中央官庁の職員はテレワークの実績づくりをしなければいけないらしく、テレワークをやっていると見せかけて、実はオフィスにおるぞみたいなことが新聞記事になるぐらい横行しているようです。
かわいそうに・・。
テレワークで済むのであればテレワークで済ませるものでしょう。しかし、現場はリモートで仕事が完結するように全然なっていない、ということの現われなのでしょうね。
3連休の人出の情報がまとめられていますが・・。
NTTドコモがまとめた11日午後3時時点の人出は、全国の主要駅や繁華街計95地点のうち約7割の62地点で、前日の10日に比べ減った。東京、埼玉、千葉、神奈川の首都圏1都3県での緊急事態宣言の再発令が全国に波及し、連休最終日を自宅などで過ごす人が増えたとみられる。
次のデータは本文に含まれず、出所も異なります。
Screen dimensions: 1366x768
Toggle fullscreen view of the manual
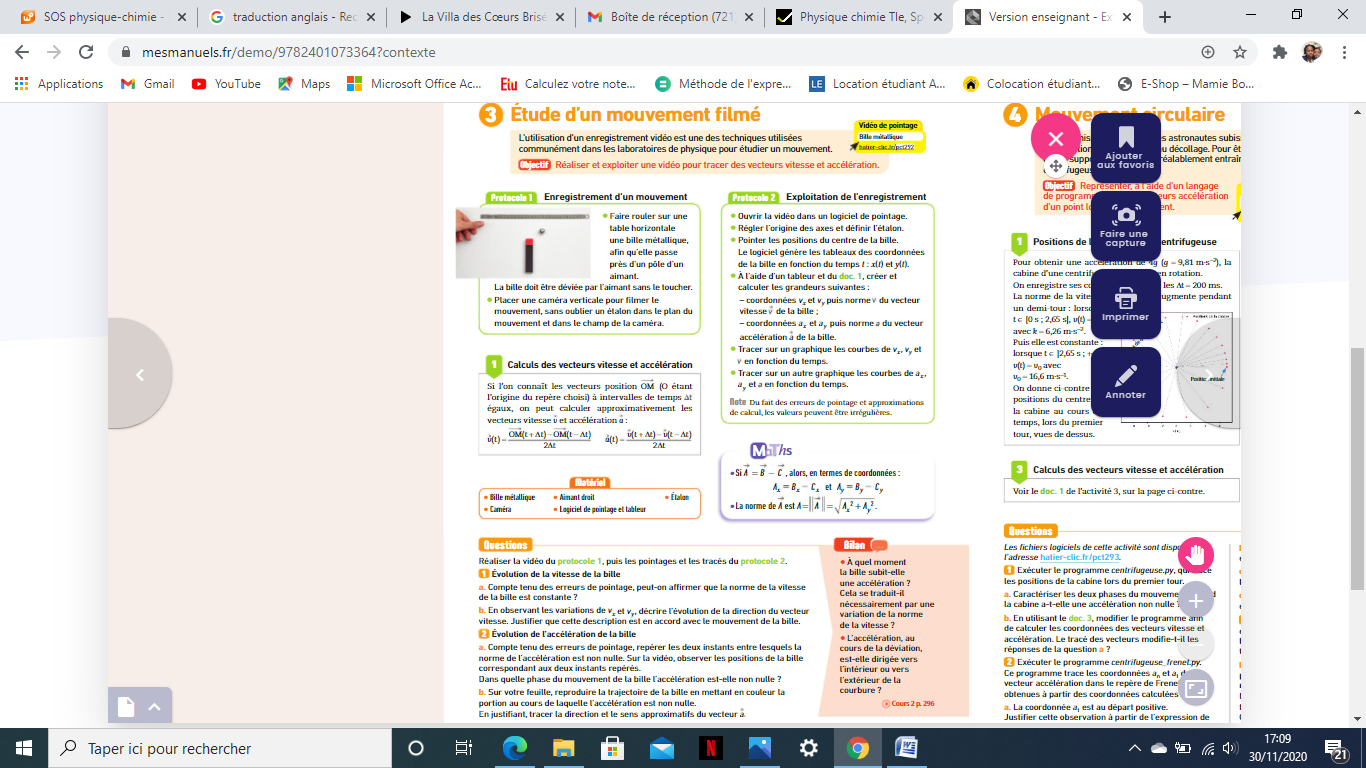(x=1196, y=687)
霞が関だけが10日より11日の人出のほうが31.5%増加している・・。3連休なんて取っていられないと言うところだと思います。緊急事態宣言に合わせて行政も大わらわ。いろんな決裁事項があるが、リモートで対応できるようになっていない、のでしょう。
虚偽在宅というのは初めて聞きましたが、日本に住んでいるとこのような、制度を骨抜きにするような「偽装」の問題を良く聞きます。制度設計は日本人はものすごく几帳面で丁寧なのに、その制度通り実施するかについては時間とともにどんどんあいまいになり、とにかく外面だけ取り繕っておけばいい、となりがちな国民性を持っていると思います。
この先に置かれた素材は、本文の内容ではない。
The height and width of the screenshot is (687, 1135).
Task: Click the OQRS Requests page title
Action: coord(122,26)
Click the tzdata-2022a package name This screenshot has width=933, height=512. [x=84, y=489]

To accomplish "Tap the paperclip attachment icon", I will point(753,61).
システム運用の世界でも、マニュアルもある、設計書もある、手順書もある。でも失敗した事例の理由を掘っていくと、ベテランがいて手順書も何も見ないで対応していた。手順書通りやったように見せかけるため、手順書は別で作ってチェックをつけていた・・、のような場面も出くわしたことがあります。
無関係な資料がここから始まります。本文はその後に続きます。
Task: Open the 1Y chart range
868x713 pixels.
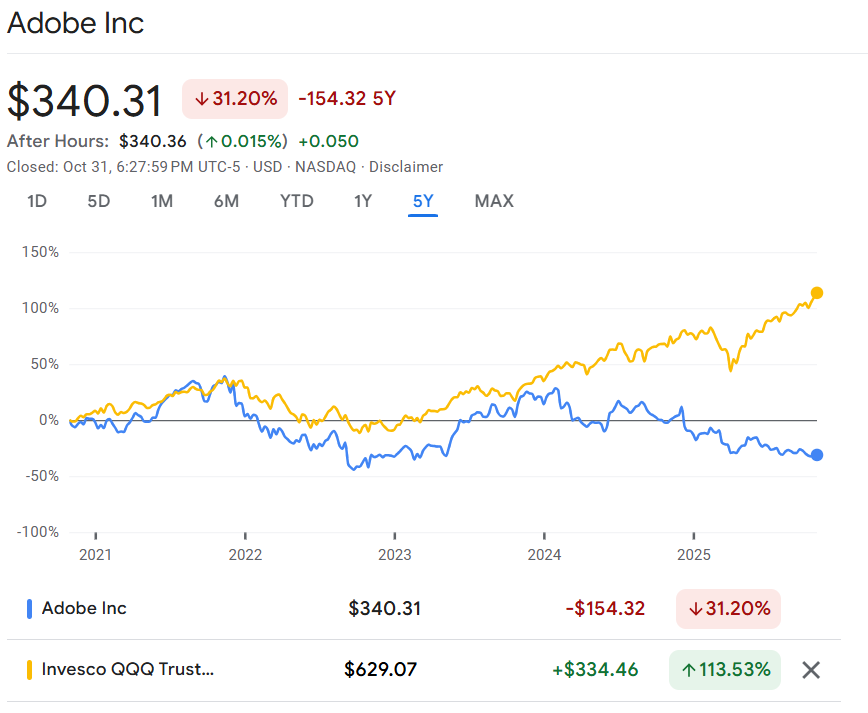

現場を統制するにあたり、「それは無理です、できません」という発言ができにくい環境を作ってしまうと、こういった偽装は横行しがちに思います。ルール自体を柔軟に変えていけるのであれば偽装は起こりません。そのほうがもちろん楽だからです。誰しもルール通り仕事できたほうが気持ちがいいでしょう。しかし、ルールがおかしい場合にも、異を唱えた人が冷遇されたり、変更するための対応に不条理なエネルギーを使わされると、もはやルールを変えようと言う気すらなくなります。ルールを守っているように見せかけつつ、裏でルール破りをすることが当たり前になります。
ですから、ルールを破ることがすなわち悪、そして処罰、なんてやっていると、現場からどんどん人がいなくなります。それより、なぜルールを破るような現場環境なのかを問い直した方が良いと思います。
このときはこうしなければいけない、ということを長く積み重ねて行くと、分厚いルールが積みあがっていくようになります。そして全体を把握する人がいなくなり、ルールと現場がどんどん乖離していくことになり、不経済なワークフローが現場で形成されるようになります。新任の人が着任して、ルール一覧を渡され、その複雑さに辟易しつつ先輩に話を聴くと、「それは現場ではこういうふうにやっているんだよ」と諭され、わけがわからない!、となるのです。
ルールそのものより、ルール自体が正しく運用されているかのほうが前提としてよっぽど大事ですね。